Insurance carrier leaders agreed that monetary incentives are often the most effective way of encouraging participation in services but are not always possible. Insurance companies are looking for vendors to create unique methods of increasing member participation. Looking at employees as individuals and offering them consultations to find the programs and resources that are most applicable has worked to increase usage and is becoming more necessary for services. When company executives use the resources, it generally leads to increased company engagement as a whole. 

 

Services that are priced per engaged employee are also gaining popularity.
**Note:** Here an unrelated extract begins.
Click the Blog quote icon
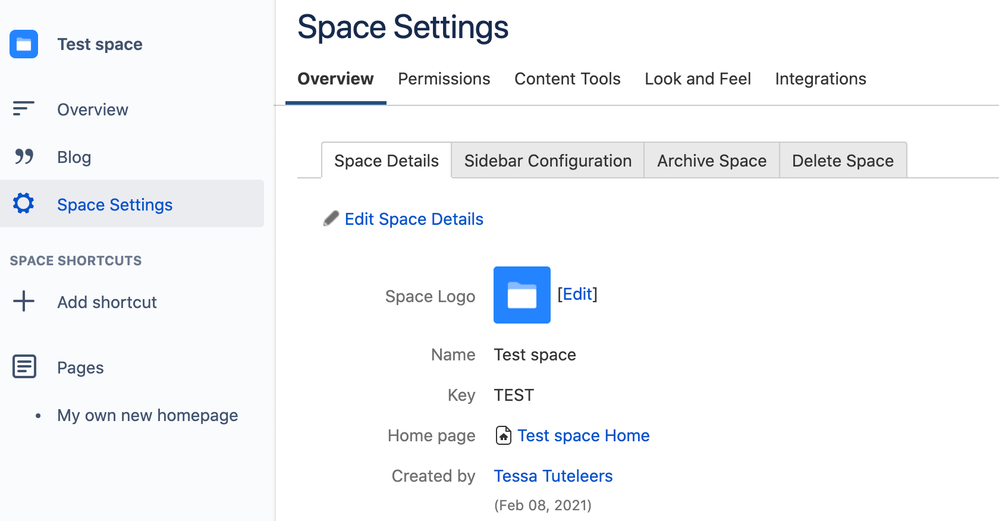 tap(23, 157)
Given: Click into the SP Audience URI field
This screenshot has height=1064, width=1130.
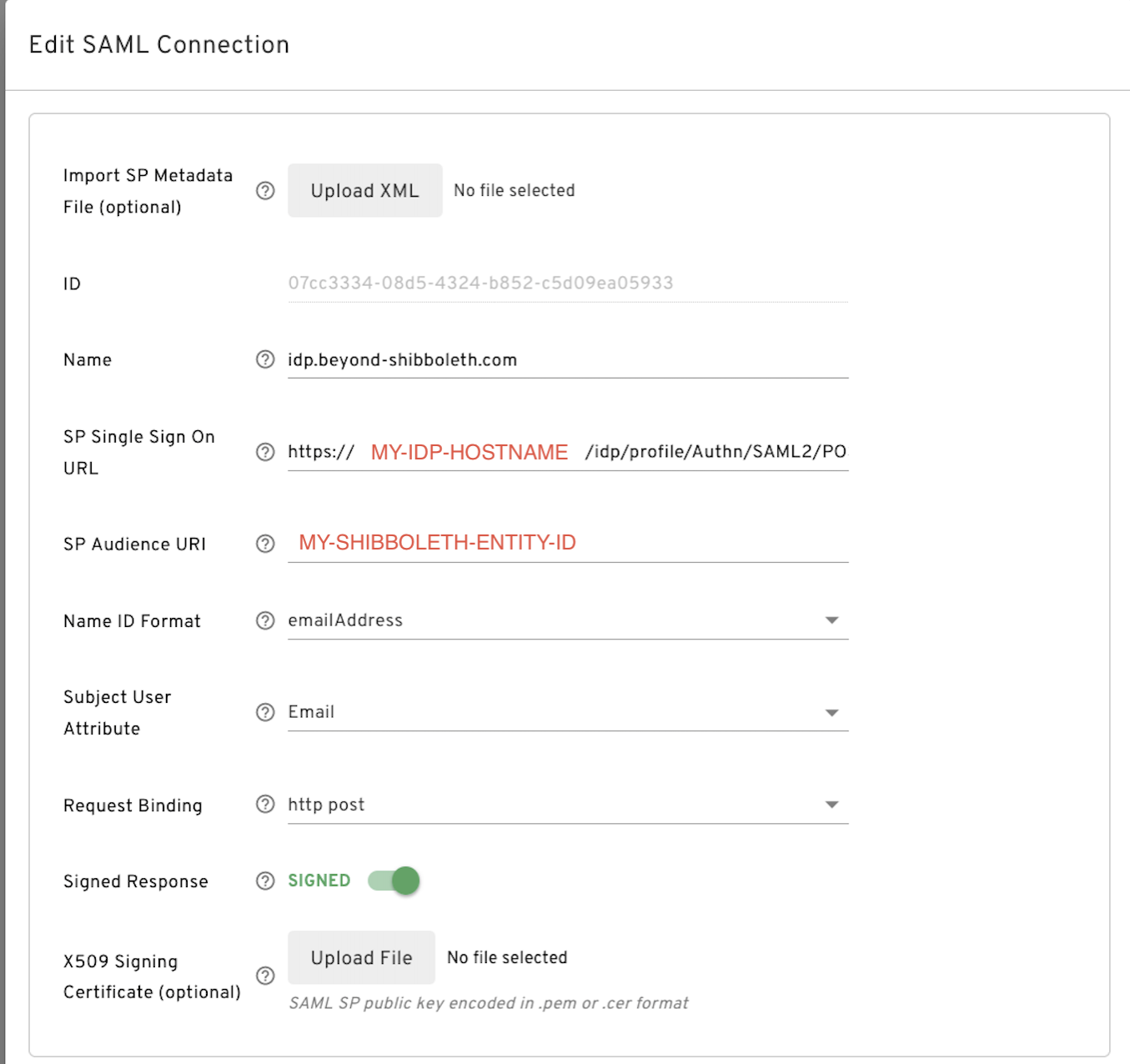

This means that employers and insurance companies do not have to pay for services that many of their members are not using and can focus their spending on popular resources.

 

It also incentivizes vendors to focus on engagement and put effort towards increasing enrollment, which ultimately benefits employees. 

 

MOVING FORWARD:  

 

As some employees return to the office, others stay home, and others opt to do both, it is increasingly important that health benefits solutions are tailored to individual users. Individuals’ needs vary based on a variety of factors, and services that offer a one-size-fits-all approach to wellness are less successful. 

 

Vendors that create services and programs which are intuitive and enjoyable for members to use will be increasingly valued as insurance companies look for ways to encourage members to be more proactive and make the most out of their well-being resources. As new ideas like per-engaged-employee pricing emerge and advanced technology is incorporated into programs, it will be interesting to see the shift to more proactive and individualized workplace well-being.